Caros amigos pescadores, são contadas em todos os rincões brasileiros, nesse mundo fantástico da pesca , histórias estranhas e duvidosas de que os peixes se apegam a algumas pessoas e chegam a trocar carinhos com elas (coisa de escamas, digo, de pele). Até chegam a “conversar”.
Acho meio improvável. Aliás, achava! Isso mesmo, achava! Depois que eu soube da existência de um enorme pirarucu de “estimação”, pesando 100 quilos, pertencente a um amigo meu, passei a achar até que existe político honesto!
Estou falando de um grande pescador, o Ezequiel, da Pescarte, morador de Campinas. Há alguns anos ele esteve no rio Formoso, que, não tenho certeza, deve ser da região amazônica e se apaixonou (no bom sentido) por um belo e enorme pirarucu que acompanhava seu barco pelo rio.
Subia e descia o rio e lá estava ele, sorridente e feliz, nadando festivamente junto ao barco. Realmente foi um contato espiritual muito forte, pois o peixe se comunicava com o amigo Ezequiel. Coisa de louco! Entendiam-se no olhar! E olha que não era aquele “olhar de peixe morto”. Diga-se de passagem que o peixão esbanjava saúde e vida!

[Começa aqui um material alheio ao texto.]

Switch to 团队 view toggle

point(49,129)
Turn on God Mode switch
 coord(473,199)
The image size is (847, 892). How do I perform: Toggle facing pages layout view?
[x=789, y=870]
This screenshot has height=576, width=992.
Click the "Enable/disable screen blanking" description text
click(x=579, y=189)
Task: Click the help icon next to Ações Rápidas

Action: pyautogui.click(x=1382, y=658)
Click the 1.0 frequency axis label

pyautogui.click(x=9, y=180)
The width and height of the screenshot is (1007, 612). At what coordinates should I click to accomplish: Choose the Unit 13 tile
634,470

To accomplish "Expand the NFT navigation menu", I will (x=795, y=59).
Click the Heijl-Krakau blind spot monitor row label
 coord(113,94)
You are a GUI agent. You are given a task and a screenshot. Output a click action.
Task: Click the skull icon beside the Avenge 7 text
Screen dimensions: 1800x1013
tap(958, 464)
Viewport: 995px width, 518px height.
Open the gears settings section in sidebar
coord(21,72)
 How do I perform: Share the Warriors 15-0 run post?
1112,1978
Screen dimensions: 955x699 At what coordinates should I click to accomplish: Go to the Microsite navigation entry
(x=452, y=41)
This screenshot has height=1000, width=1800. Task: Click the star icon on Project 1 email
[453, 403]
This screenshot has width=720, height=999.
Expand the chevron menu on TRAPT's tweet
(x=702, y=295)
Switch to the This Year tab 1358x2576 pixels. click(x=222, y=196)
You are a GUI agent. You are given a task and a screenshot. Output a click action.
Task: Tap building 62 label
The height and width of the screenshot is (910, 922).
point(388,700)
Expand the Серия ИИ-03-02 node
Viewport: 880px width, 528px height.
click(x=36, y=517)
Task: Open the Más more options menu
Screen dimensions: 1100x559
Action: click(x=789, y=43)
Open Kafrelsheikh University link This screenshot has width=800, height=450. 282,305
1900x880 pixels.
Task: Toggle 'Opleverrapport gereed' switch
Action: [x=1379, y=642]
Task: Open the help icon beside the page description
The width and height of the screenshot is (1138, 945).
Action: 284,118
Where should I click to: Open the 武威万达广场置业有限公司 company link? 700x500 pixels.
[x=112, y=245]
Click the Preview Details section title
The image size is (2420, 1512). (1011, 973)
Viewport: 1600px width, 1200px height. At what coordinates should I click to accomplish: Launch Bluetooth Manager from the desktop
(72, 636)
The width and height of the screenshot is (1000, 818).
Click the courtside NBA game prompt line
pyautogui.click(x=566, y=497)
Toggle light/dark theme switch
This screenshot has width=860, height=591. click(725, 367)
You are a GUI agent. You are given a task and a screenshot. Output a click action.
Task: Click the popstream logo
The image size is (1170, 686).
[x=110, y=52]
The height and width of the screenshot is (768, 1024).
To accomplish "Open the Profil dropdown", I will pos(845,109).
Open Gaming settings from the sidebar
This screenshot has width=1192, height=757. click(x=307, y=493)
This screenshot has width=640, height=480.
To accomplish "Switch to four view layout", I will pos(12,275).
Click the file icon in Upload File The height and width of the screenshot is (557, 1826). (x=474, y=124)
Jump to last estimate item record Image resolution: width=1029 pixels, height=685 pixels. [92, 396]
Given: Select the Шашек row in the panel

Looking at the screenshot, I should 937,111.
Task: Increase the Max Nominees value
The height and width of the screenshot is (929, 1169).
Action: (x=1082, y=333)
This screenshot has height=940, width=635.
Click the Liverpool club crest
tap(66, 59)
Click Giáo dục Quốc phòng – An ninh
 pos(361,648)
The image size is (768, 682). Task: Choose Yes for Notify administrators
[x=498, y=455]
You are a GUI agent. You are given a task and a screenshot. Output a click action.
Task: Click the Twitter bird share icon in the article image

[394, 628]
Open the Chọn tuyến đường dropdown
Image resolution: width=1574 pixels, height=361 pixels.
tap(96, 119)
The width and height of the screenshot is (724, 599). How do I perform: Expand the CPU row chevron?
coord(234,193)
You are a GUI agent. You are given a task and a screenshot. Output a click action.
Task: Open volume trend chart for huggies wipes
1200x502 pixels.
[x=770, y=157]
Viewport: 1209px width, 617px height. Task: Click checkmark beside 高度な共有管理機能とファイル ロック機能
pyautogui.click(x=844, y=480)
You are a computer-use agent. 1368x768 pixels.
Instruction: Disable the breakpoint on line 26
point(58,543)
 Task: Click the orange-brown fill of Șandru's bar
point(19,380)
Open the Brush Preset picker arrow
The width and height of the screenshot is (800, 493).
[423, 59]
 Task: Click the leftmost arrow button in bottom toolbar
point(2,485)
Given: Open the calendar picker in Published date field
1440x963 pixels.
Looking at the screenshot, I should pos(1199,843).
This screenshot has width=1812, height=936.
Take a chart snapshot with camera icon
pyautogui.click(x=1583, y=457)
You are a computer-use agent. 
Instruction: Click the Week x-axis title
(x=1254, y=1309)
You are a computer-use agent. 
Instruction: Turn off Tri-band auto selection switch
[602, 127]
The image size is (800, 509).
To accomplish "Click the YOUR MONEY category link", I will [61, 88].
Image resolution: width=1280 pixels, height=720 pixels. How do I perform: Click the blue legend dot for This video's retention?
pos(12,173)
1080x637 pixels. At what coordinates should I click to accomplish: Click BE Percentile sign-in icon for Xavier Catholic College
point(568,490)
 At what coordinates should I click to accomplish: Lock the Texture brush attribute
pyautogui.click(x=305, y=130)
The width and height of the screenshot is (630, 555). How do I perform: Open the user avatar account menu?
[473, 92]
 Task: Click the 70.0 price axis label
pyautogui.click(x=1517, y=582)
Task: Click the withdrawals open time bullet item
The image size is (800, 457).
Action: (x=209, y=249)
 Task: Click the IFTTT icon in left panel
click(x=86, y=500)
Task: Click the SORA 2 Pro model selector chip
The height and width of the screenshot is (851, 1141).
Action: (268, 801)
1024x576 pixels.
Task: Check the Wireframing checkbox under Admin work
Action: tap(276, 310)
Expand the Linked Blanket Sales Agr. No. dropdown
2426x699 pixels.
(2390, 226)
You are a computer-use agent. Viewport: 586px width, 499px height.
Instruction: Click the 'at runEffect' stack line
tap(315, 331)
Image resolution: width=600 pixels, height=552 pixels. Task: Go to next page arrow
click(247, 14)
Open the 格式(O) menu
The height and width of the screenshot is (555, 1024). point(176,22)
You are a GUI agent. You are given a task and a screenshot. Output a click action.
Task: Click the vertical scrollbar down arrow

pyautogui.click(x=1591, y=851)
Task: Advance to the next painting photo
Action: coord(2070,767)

Pescaram juntos por um bom período; Ezequiel no barco e o “Pira“ (apelido carinhoso dado ao peixe) na água, indicando os cardumes. À noitinha, na parte rasa do rio, o grande “Pira” costumava se aconchegar no colo do inseparável companheiro. A foto ao lado comprova aquela estreita relação de amizade.
A cada volta do Ezequiel ao rio para pescar, repete-se o encontro do homem e do peixe. Coisas da natureza. Quem quiser ver de perto é só se comunicar com o peixe, digo, com o Ezequiel, e ir até lá!
Fernando Lucilha Júnior é pescador e contador de histórias.